Source:https://news.yahoo.co.jp/articles/05b307250527c1b7148eb45e63ee3aa138bf1618
(ブルームバーグ): 日本銀行は言ったことをまさに行ったが、それでもトレーダーにはショックだった。
日銀は18日の金融政策決定会合で、イールドカーブ・コントロール(YCC、長短金利操作)の長期金利許容上限を0.5%程度に据え置き、大規模金融緩和策の維持も決めた。エコノミストのほぼ全員が予想したことでもあり、市場の事後の動揺を少し奇妙に感じたかもしれない。
昨年12月に黒田東彦総裁らによるYCC許容変動幅拡大という不意打ちをくらったことで、一部の日銀ウオッチャーは、変動幅のさらなる修正があり得るだけでなく、大掛かりな金融緩和策解除も真面目に考えるべきだと自分に言い聞かせ始めた。
希望的観測という部分と同時に日銀を追い込みたいという思惑もあった。物価目標が手の届く範囲にありながらなかなか届かず、大事なことは賃金がそうした変化を確定させる機会もない段階で、日銀が金融緩和策の微調整にとどまらず、全くの金融引き締めに近くシフトするという観測に国内の多くのウオッチャーが当惑し、黒田総裁も戸惑ったようだ。
黒田総裁は矛盾する発言で混乱を招いてきた。他の中央銀行は将来の政策の方向性を伝えるために苦労しているが、日銀は批判を受けつつも市場があれこれ推測するに任せ、臆測と誤解がその隙間を埋める状況だ。政策のヒントの多くが得られる決定会合後の総裁会見の英文テキストさえ日銀は公開していない。

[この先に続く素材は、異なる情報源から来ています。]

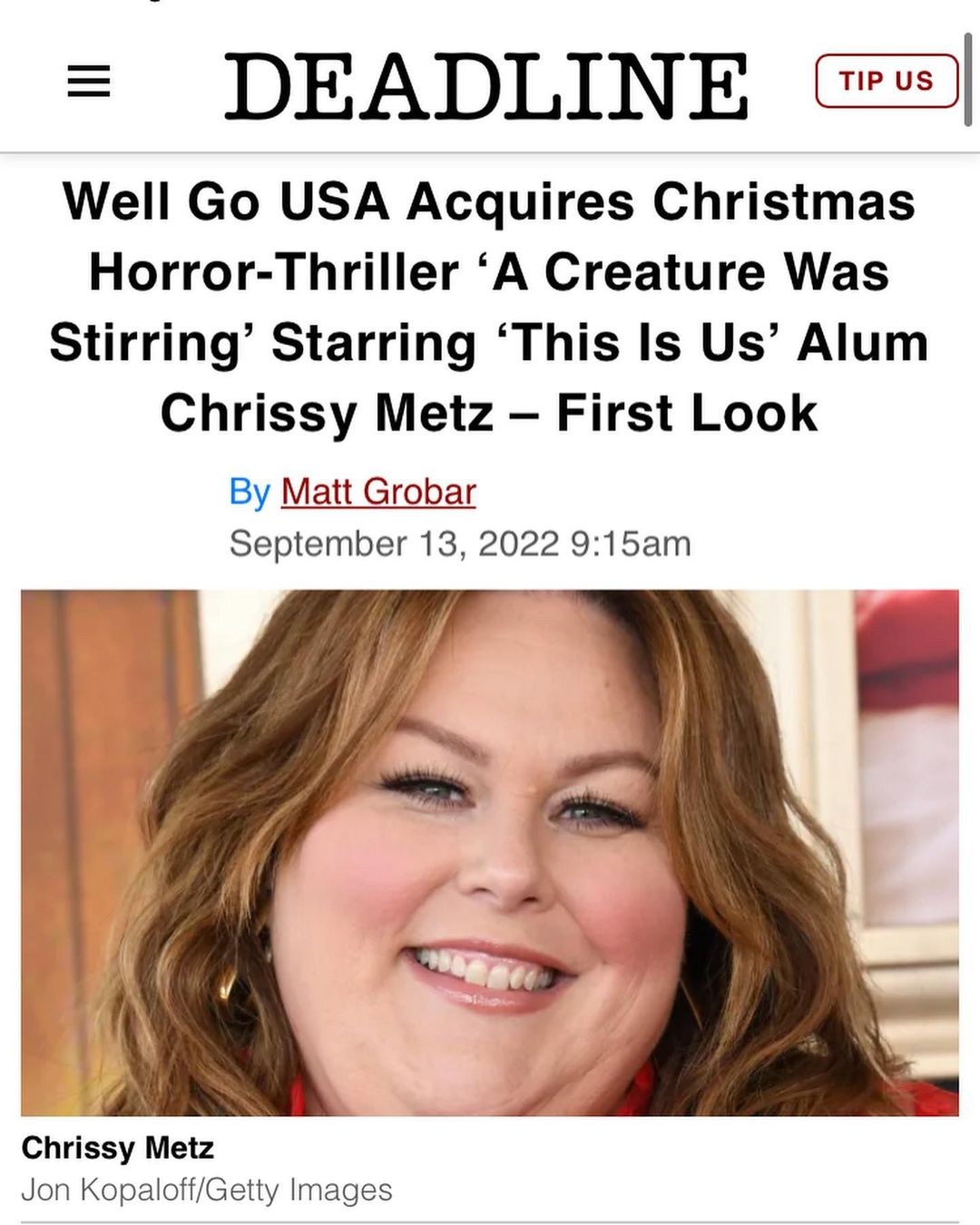Viewport: 980px width, 1225px height.
Task: Go to Deadline homepage via logo
Action: [x=486, y=85]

だが公開したからといって、人々は耳を傾けるだろうか。市場を混乱させない時の日銀への全般的な無関心に加え、最新のグローバル金融センター指数によれば、東京の重要性はソウルやシドニー、深圳を下回り16位に低下した。日銀が国際的重要性に見合うほど注目されないことを意味する。米連邦準備制度ウオッチャーは、連邦公開市場委員会(FOMC)各参加者の発言を入念に検証するものだ。日銀の他の政策委員会審議委員の名前を挙げられる人が何人いるだろうか。将来の金融引き締めに関する立場はなおさらだ。
日本の地政学的重要性が高まる時期にあっても、国内と西側のウオッチャー間でコミュニケーションギャップが拡大する現状を示す一例だ。

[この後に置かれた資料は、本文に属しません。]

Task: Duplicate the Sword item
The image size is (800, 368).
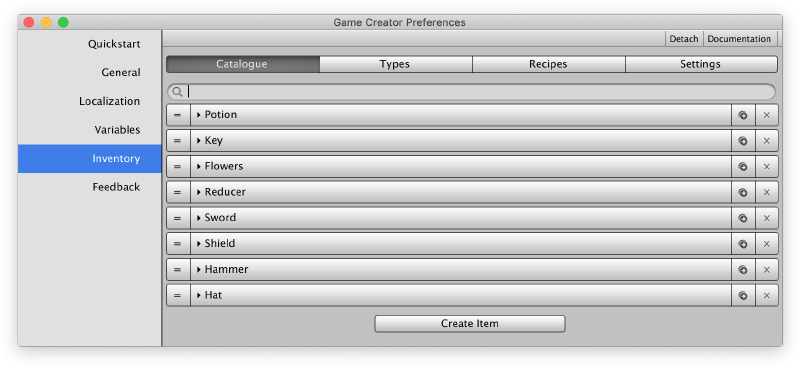Action: 743,218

それは金融だけにとどまらない。円安と東京の魅力にもかかわらず、国際ニュースルームの多くが何年もプレゼンスを縮小してきた。香港のデジタルニュース部門を東京でなくソウルに移転させた米紙ニューヨーク・タイムズの最近の決定は象徴的だ。
日本の官僚主義もプラスに働かない。日産自動車の元会長、カルロス・ゴーン被告が2018年に逮捕された際、外国人ジャーナリストは東京地検に締め出され、容疑事実どころか勾留を確認することさえできなかった。外国メディアに当局が情報を伏せたことで、ゴーン被告の宣伝マシンによって恩知らずの国に標的にされ、不当な扱いを受けた外国人の話として定型化され、国際的圧力もあって裁判所は保釈を認めることになる。
ある調査結果によると、英語の習熟度のランキングも日本は112カ国中80位とバングラデシュやネパールより低い。国外で学ぶ日本人の数も04年のピークから18年までに30%減少した。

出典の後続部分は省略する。